What the task requires: Write out the stretch of lines below that begins at the line with "Task: Click the yellow question" and ends at the line with "Given: Collapse the operation", including both, exactly as given and nothing more.

Data for this exercise:
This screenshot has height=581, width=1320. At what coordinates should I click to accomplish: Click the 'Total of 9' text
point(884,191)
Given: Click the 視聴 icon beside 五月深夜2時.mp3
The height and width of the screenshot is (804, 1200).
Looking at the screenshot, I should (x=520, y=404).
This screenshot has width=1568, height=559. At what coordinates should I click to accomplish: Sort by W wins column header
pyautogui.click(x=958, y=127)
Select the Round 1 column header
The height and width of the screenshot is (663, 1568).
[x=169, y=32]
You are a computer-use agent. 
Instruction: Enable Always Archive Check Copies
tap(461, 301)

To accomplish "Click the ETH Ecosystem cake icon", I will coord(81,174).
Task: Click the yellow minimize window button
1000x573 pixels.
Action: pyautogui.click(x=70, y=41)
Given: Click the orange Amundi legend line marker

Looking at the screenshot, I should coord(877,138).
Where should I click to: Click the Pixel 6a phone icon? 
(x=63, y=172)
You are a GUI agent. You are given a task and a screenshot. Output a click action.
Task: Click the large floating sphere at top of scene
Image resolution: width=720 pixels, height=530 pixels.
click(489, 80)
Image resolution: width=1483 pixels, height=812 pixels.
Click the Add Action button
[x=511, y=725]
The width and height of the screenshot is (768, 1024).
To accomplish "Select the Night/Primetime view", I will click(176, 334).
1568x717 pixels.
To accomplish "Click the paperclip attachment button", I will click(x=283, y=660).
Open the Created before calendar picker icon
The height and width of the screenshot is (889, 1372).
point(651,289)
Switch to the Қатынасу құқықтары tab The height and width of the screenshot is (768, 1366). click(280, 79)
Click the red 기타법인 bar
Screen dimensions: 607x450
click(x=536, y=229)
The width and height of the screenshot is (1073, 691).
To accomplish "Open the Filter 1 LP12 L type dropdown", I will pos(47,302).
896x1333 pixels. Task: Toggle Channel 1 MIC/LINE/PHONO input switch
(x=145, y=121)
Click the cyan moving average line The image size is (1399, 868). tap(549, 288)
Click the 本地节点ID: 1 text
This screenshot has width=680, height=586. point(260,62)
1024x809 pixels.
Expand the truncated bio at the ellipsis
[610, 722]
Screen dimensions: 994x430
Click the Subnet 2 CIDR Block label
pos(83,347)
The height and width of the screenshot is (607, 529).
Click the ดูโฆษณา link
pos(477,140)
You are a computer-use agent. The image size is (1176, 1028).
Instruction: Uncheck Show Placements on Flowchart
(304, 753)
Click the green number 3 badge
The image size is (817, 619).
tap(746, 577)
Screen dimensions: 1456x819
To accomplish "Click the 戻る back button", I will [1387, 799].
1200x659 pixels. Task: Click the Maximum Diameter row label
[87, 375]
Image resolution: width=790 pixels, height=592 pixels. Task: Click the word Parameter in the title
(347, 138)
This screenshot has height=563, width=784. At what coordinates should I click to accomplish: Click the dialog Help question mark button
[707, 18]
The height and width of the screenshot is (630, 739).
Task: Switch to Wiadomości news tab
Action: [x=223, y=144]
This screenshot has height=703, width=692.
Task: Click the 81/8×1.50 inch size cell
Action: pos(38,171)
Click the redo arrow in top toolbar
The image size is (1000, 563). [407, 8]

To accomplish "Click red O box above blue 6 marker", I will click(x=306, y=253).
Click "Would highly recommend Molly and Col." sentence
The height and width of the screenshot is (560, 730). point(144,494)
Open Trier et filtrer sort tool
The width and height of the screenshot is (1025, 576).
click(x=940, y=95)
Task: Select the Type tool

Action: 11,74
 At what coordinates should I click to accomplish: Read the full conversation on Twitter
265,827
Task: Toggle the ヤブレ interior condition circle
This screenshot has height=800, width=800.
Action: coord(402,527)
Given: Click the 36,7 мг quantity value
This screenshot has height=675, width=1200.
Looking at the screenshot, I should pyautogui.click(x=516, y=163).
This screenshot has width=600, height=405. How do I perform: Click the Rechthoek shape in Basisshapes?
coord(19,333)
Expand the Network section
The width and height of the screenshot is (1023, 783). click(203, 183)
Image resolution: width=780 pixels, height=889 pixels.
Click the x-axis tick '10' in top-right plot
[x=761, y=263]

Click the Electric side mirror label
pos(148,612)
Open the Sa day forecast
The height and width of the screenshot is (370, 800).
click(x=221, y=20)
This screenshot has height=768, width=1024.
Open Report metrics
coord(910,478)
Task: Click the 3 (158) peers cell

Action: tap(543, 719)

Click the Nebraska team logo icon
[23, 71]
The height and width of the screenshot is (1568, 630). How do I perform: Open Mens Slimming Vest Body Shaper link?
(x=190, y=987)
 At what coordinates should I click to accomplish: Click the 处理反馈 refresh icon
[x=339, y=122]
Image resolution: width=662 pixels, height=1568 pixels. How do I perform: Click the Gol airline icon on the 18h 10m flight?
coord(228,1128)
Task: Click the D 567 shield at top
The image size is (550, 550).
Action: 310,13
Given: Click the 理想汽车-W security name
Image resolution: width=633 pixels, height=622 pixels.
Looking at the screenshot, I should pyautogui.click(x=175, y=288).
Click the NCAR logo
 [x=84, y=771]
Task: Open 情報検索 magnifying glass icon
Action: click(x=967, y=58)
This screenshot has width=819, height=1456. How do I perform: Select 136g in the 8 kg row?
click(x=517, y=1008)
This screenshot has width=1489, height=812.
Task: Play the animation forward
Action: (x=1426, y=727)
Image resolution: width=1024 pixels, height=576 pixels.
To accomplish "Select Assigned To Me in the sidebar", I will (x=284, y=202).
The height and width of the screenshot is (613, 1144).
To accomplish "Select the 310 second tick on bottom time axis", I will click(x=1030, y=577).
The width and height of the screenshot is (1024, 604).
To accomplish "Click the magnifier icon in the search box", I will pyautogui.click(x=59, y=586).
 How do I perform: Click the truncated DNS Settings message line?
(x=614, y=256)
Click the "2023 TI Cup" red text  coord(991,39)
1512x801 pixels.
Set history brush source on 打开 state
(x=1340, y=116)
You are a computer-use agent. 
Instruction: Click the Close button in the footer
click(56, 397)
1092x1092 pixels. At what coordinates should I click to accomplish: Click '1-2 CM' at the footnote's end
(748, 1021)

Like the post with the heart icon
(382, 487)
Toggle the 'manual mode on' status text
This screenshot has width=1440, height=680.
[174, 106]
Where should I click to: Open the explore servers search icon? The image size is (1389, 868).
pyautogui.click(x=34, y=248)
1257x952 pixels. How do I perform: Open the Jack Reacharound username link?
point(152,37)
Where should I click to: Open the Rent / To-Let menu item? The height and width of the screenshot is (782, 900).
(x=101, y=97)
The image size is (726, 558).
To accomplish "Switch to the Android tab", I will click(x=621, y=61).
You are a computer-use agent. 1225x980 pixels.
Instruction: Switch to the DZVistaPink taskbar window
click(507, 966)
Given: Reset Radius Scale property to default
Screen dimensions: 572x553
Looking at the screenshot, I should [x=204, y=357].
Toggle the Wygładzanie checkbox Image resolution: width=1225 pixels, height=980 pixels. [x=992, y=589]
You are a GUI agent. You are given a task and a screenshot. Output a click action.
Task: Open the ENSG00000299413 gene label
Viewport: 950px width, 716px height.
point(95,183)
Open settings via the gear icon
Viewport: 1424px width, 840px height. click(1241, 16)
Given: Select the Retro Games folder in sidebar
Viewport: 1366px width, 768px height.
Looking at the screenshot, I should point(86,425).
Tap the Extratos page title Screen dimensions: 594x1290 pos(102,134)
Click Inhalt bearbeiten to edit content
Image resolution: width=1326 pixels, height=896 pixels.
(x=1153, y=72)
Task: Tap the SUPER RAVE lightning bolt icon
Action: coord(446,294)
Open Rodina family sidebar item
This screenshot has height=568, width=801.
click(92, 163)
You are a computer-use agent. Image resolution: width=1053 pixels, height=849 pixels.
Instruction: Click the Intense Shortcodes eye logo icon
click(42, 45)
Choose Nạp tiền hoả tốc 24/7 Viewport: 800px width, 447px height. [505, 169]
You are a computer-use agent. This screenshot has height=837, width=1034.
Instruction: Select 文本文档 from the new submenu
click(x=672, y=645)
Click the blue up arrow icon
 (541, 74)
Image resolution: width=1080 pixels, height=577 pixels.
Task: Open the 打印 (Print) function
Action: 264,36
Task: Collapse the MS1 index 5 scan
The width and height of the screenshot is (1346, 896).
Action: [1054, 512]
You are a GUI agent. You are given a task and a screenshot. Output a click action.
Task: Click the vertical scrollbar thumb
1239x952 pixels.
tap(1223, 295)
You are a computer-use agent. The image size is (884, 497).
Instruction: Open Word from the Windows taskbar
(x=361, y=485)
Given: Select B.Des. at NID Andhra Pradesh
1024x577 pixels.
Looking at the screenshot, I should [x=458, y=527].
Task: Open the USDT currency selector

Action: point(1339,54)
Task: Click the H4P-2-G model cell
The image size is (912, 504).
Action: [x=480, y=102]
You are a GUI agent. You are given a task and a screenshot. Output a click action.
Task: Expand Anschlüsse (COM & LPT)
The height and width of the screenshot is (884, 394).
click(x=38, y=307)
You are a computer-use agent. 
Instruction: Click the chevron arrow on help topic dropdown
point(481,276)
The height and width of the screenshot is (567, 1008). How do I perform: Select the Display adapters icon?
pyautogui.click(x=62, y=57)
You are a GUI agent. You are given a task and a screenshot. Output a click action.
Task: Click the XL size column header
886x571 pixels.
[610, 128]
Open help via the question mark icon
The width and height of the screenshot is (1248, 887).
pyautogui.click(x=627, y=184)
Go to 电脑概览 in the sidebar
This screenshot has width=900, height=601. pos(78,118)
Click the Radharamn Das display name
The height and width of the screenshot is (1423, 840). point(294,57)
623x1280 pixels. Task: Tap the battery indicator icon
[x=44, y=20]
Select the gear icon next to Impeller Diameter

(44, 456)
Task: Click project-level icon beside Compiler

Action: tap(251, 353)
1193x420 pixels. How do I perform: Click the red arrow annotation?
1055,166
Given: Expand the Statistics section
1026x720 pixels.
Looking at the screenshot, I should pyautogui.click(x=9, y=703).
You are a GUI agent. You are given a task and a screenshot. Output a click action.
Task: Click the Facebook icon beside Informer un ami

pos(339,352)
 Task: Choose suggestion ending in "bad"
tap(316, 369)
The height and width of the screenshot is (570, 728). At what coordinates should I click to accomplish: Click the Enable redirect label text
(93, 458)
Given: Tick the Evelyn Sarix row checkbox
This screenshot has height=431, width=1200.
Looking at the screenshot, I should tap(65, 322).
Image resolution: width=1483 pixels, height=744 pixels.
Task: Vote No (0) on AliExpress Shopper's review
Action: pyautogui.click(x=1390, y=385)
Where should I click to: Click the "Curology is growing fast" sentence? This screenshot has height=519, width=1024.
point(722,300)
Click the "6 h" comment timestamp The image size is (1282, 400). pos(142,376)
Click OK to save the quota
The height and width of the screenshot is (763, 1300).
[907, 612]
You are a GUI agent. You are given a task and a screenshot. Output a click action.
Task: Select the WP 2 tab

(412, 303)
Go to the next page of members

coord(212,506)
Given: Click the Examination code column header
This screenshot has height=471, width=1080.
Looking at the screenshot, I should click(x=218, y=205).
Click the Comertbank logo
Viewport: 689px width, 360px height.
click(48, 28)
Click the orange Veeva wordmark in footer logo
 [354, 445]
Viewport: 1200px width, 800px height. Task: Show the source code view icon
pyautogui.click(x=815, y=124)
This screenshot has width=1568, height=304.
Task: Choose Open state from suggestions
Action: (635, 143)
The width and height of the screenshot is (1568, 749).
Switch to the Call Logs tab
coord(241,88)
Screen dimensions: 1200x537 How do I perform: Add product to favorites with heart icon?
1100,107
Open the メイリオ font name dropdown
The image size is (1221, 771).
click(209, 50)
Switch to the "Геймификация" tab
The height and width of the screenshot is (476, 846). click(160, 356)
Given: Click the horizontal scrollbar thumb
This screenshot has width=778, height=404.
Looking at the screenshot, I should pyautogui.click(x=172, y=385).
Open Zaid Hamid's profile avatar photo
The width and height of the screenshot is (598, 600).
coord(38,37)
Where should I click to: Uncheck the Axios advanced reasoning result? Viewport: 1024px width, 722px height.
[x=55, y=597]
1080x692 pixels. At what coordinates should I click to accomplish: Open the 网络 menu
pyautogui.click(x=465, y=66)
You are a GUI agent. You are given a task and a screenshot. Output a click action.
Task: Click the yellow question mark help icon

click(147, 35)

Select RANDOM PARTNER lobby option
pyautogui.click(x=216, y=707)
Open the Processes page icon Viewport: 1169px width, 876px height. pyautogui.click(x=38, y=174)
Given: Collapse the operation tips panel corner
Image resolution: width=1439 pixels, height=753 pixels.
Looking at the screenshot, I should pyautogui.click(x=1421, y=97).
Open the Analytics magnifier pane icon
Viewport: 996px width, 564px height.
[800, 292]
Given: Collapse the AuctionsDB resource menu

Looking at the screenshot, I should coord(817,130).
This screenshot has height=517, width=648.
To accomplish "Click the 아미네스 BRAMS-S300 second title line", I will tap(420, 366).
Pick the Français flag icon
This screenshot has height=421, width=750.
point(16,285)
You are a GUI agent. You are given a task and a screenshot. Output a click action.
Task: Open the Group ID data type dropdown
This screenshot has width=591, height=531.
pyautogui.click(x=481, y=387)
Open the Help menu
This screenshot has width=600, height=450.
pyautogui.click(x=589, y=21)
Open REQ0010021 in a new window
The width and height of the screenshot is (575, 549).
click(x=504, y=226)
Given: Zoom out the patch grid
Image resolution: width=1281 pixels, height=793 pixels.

Answer section:
Task: Click the yellow question mark help icon

click(147, 35)

Select RANDOM PARTNER lobby option
pyautogui.click(x=216, y=707)
Open the Processes page icon Viewport: 1169px width, 876px height. pyautogui.click(x=38, y=174)
Given: Collapse the operation tips panel corner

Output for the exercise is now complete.